PAGE >>
┏━━

Keras: How do we know which backend functions are differentiable / not?

Created on 30 May 2018 · 11Comments · Source: keras-team/keras

Hi, I'm trying to define custom loss functions for my model but have come across this error several times during development:

ValueError: An operation has `None` for gradient. Please make sure that all of your ops have a gradient defined (i.e. are differentiable). Common ops without gradient: K.argmax, K.round, K.eval.

I understand the need for differentiable loss functions, but I was wondering if there is any documentation on which functions in Keras are differentiable and which functions are not. My first instinct was that any of the Keras backend functions are differentiable and hence usable in my loss functions, but clearly (as seen in the error message) that is not the case.

I feel like it would be very helpful to have a list I can refer to, instead of discovering by trial and error as I have been doing so far. Does such a resource already exist, and if not, can we make one?

Source

JunShern

👍5

Most helpful comment

Hi @KrishnanParameswaran , I couldn't figure out a perfect way to do it but I was able to get what I needed done through trial and error, using a simple example like the following:

# Loss function
def custom_loss(input_x, output_x):
    loss = output_x - input_x
    return loss

# Dummy model
input_layer = Input(shape=INPUT_SHAPE)
hidden_layer = Dense(10)(input_layer)
output_layer = Reshape(OUTPUT_SHAPE)(hidden_layer)

model = Model(input_layer, output_layer)
model.compile(optimizer='sgd', loss=test_loss)

# Train the model
model.fit(train_x, train_y)

Using this sort of trial and error I did take note of which ops I found to be usable and which were problematic:

Differentiable ops

Indexing
+, -, *, /
K.squeeze
K.spatial_2d_padding

Non-differentiable ops

K.argmax
K.round
K.eval
K.greater
K.cast bool to float, int to float

Also note that it's not just the op itself which determines differentiability. It's about how you chain the ops. For example, K.mean(y_true) has no gradient and will error. On the other hand, K.mean(y_true - y_pred) does have a gradient and can train without issue.

But once you have a simple example to test on, it's actually not too difficult to get the loss you want. I managed to work out a number of custom losses by reformulating my objectives using common arithmetic operations which can actually be quite descriptive when used creatively.

JunShern on 9 Jul 2018

❤2 👍2

All 11 comments

@JunShern Did you get to know how to verify whether a function is differentiable or not ?

┗━━

THE PROBLEM >> Reproduce the portion of the Keras thread above starting with "Also note that" and going on through "when used creatively.", word for word.

INFORMATION SUPPLIED >>
┏━━

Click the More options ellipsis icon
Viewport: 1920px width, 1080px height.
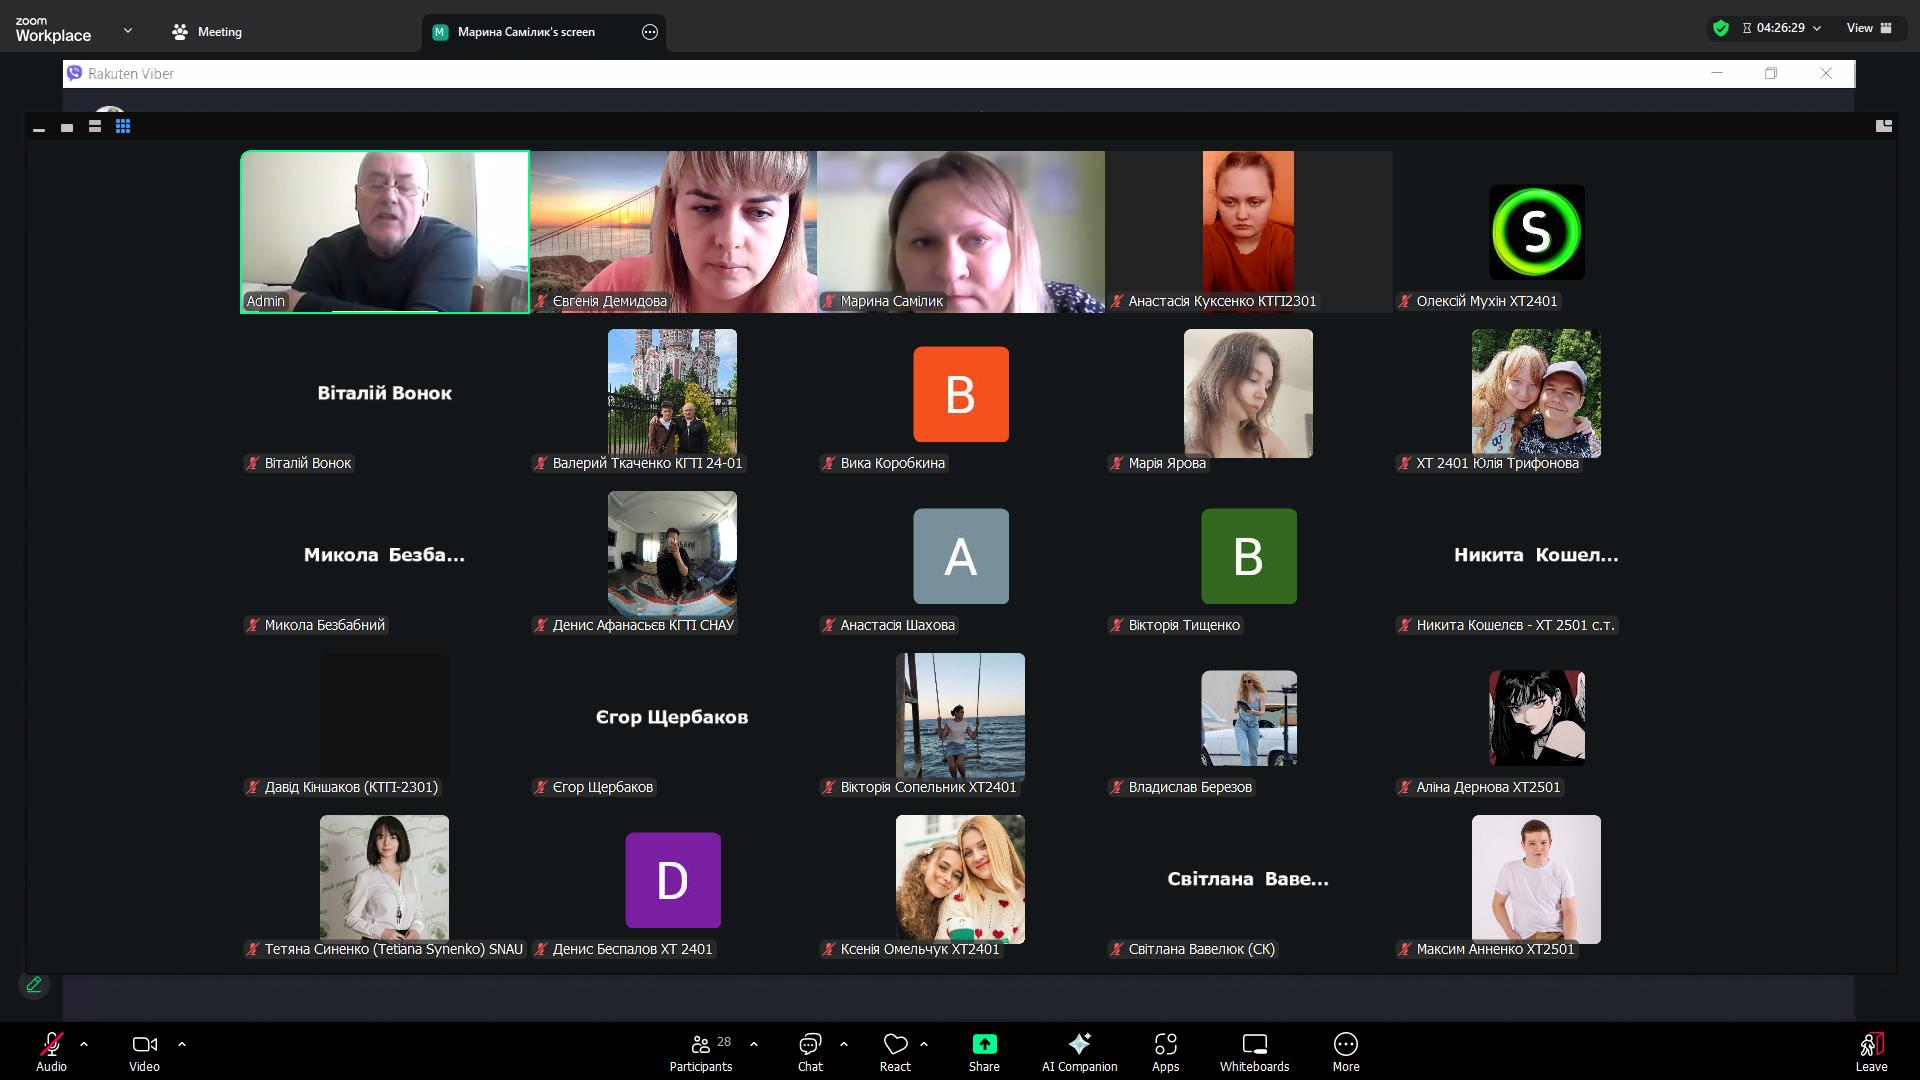pos(1345,1044)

┗━━

EXERCISE RESPONSE >>
Also note that it's not just the op itself which determines differentiability. It's about how you chain the ops. For example, K.mean(y_true) has no gradient and will error. On the other hand, K.mean(y_true - y_pred) does have a gradient and can train without issue.

But once you have a simple example to test on, it's actually not too difficult to get the loss you want. I managed to work out a number of custom losses by reformulating my objectives using common arithmetic operations which can actually be quite descriptive when used creatively.